Autor: Alexander Lugo Rodríguez
Desconocía de quién era
esa música persistente que arañaba mi memoria y se colaba en mis vigilias en
forma de pesadillas. Aparecía y se esfumaba sin cómo ni por qué. Junto con ella
venían plañideros lamentos, negras carrozas y un andar pesaroso, lóbrego, lleno
de hastío y rumores fantasmales, de gentes en tropel.
Pero en esas agrias
texturas había algo más, algo que se elevaba como un disparo por los aires
atolondrándonos, con ella volaba un espíritu de luz que gemía también en sus
acordes y en sus cadencias, se sentía un llanto nítido en esa música que te ahogaba,
¡había un dolor, un desgarramiento!
La
mayor parte de las obras maestras lo son de oscuridad,
diría un alucinado Ramos Sucre, y allí, en ese rumor de quejumbrosos acordes, en
el estirado aire Largo y doloroso del
Motete, rondaba la pluma trémula y
magistral de un ser iluminado, nacido hace casi dos siglos y medio, bautizado
en la caraqueña parroquia de Altagracia con el nombre de Joseph de los Ángeles
del Carmen.
A José Ángel, como lo
llamarán desde niño, lo suponemos taciturno, melancólico y retraído, en una
ciudad de castas y de colores, que privan por encima de cualquier otra cualidad;
blancos, mestizos, pardos, mulatos, negros, indios.
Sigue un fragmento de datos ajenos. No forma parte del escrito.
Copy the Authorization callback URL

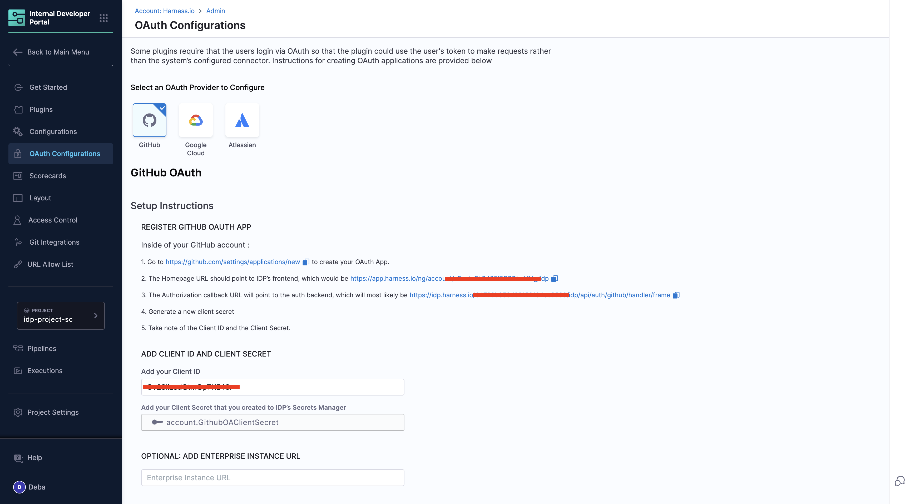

Saberse de ese primer grupo
pero en el último escalafón: “blancos de orilla”, sin ningún bien de fortuna,
blancos pobres, blancos sin derechos, blancos descamisados, en la cúspide de la
castiza pirámide y en el fondo del grupo social, en el sedimento.
En su mundo interior
desfilaban imágenes y tumultos que no entendía, pero que no dejaba que
perturbaran su silencio monacal, dentro de él un sereno cataclismo de sonidos
lo embriagaba. Al alma del tímido niño la cruzaban insondable rutas de
centelladas esferas que sólo él transitaba, todo era música y solamente música.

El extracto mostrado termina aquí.